A letter to today's Dominion Post (see what I mean?) talks of the exhorbitant cost of living here if you are on a minimun wage. The same food, for example, sourced from Utah in the US cost $92, for which here one pays $200. It is twice as expensive, and I believe, one third more expensive than in Australia. And the cost of living does play a big part in where one lives. For example I couldn't affford to live in Sydney frankly, it is too expensive, but OK for a visit.
Another example on the front page today, is of an old persons' residence, newly rebuilt, which has installed fibre cables for all residents to use their broadband, costing an extra $85 a month, whether you have a computer or not. Most of the pensioners there don't have any idea how to use a cell phone, let alone the internet. But the directions were the same, everyone has to pay. How damn silly is a city which demands that unwanted impost on its Senior Citizens? Bloody silly, and it is typical of other archaic red-tape issues that pervade this sometimes infuriating democratic system. I think you just gotta be born a Kiwi to understand and accept their unique situation.
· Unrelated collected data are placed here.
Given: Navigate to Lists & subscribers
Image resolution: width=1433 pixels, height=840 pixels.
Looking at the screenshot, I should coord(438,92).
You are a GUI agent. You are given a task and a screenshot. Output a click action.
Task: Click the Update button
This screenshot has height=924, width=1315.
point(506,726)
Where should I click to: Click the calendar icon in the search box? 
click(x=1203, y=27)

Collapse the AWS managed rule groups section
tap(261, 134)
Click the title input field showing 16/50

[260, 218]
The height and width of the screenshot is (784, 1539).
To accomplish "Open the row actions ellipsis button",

And then you have the Memphis, this beautiful, friendly, good-coffee cafe right on the main strip of Courtenay Place. How can I leave this place? I will miss the Memphis very much, as I will equally miss my Maori cohort of friends I am singing with tonight to celebrate a ten year wedding anniversary of a couple of wonderful role-model Kiwi men, Des and John. The latter with his two daughters and many grandchildren should make it an interesting night. Such is the anomaly of these windy isles.